INSTRUCTION: Locate each line in the items below that contains the word "column" and copy every such line in full.

(begin)

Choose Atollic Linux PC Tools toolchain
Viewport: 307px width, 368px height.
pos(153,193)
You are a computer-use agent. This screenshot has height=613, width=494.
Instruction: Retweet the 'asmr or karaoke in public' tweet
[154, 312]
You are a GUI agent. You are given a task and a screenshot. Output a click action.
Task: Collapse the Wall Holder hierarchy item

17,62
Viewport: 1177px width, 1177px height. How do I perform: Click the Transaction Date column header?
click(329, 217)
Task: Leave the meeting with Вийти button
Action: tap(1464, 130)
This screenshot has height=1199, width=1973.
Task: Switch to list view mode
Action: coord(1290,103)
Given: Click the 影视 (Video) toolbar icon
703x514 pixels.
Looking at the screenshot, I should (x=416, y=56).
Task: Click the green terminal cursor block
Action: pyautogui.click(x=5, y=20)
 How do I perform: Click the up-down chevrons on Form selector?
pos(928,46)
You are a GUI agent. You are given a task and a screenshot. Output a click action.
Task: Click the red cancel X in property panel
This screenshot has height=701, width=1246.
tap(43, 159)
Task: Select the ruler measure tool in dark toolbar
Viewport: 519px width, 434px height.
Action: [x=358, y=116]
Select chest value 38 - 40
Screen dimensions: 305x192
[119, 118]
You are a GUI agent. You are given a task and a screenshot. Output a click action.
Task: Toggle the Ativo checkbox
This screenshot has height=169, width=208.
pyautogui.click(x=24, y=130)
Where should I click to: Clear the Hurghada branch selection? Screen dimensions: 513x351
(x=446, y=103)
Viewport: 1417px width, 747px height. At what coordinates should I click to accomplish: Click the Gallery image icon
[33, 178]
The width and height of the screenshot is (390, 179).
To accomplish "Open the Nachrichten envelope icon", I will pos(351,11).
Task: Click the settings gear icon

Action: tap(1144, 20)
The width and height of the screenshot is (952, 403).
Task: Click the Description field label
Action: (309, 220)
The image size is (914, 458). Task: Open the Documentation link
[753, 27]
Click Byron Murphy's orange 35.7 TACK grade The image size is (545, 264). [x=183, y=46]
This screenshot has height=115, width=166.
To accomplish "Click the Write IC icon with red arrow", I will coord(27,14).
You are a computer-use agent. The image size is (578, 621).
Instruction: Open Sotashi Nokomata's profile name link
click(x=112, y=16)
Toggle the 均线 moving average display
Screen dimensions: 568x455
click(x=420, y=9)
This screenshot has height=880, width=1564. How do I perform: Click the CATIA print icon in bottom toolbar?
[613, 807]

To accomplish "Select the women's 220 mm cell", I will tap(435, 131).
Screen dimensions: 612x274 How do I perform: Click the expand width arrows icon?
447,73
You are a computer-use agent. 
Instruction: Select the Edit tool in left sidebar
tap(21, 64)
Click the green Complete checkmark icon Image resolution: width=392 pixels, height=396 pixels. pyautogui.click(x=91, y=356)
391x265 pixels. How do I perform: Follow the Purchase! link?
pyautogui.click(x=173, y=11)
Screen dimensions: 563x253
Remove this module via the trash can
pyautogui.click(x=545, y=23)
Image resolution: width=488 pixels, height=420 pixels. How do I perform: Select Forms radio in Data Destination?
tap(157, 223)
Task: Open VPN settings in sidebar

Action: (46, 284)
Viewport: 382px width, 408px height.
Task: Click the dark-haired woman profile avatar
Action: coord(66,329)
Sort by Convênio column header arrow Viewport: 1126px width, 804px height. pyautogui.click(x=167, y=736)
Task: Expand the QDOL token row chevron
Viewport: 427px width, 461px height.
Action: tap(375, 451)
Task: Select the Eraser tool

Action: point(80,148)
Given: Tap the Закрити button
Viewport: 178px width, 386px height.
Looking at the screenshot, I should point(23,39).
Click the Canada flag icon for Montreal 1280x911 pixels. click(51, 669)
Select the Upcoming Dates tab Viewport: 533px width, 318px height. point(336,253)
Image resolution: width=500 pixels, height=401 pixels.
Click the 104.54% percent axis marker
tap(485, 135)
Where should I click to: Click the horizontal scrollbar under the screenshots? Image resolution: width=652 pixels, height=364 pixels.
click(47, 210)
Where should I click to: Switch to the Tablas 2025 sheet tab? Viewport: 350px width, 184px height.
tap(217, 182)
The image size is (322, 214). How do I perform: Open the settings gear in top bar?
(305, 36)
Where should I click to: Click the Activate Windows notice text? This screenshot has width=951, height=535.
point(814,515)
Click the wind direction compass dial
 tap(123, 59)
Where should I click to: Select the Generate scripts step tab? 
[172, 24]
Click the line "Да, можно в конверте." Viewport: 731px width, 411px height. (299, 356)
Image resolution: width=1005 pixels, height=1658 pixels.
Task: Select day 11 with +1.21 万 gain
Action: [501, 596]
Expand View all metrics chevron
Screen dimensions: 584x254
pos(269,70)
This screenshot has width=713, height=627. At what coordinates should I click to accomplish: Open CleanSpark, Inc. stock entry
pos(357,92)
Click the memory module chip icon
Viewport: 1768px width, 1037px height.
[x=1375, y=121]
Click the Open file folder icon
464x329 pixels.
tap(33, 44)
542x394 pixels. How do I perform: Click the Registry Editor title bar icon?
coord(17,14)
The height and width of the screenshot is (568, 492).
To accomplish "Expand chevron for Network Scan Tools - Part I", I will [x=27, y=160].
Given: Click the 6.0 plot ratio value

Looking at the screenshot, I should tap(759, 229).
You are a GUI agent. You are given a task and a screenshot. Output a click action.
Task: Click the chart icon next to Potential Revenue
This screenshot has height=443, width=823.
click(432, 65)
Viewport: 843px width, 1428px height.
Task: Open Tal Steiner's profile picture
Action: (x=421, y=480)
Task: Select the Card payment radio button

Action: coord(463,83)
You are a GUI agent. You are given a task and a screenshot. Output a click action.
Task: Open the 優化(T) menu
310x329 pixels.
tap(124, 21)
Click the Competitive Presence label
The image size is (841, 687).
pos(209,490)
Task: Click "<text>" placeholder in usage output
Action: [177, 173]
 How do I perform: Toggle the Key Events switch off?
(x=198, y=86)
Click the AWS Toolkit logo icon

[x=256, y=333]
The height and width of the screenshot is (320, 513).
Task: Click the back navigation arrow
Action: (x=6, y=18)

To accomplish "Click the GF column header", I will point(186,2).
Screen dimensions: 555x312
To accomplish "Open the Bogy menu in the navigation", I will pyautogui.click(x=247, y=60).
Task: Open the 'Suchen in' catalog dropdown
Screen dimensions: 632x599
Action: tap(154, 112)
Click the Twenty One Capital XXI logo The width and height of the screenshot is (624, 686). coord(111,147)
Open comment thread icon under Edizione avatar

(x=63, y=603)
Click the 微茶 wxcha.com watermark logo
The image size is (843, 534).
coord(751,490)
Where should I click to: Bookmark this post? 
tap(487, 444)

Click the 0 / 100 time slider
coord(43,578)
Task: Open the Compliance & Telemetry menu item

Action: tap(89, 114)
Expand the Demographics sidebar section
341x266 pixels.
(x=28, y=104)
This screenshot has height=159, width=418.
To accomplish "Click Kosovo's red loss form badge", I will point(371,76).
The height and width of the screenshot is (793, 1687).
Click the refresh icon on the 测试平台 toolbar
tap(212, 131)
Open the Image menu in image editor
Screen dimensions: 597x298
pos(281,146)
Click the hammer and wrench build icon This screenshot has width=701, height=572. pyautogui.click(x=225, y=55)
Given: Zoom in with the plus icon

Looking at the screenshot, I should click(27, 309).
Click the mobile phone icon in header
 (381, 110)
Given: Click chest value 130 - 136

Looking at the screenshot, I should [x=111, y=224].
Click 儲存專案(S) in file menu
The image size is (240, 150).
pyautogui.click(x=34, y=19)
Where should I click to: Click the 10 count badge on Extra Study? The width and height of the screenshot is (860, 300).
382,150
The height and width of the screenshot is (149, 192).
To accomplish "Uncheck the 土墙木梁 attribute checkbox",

(end)

EXPECTED ANSWER:
Viewport: 1177px width, 1177px height. How do I perform: Click the Transaction Date column header?
Sort by Convênio column header arrow Viewport: 1126px width, 804px height. pyautogui.click(x=167, y=736)
To accomplish "Click the GF column header", I will point(186,2).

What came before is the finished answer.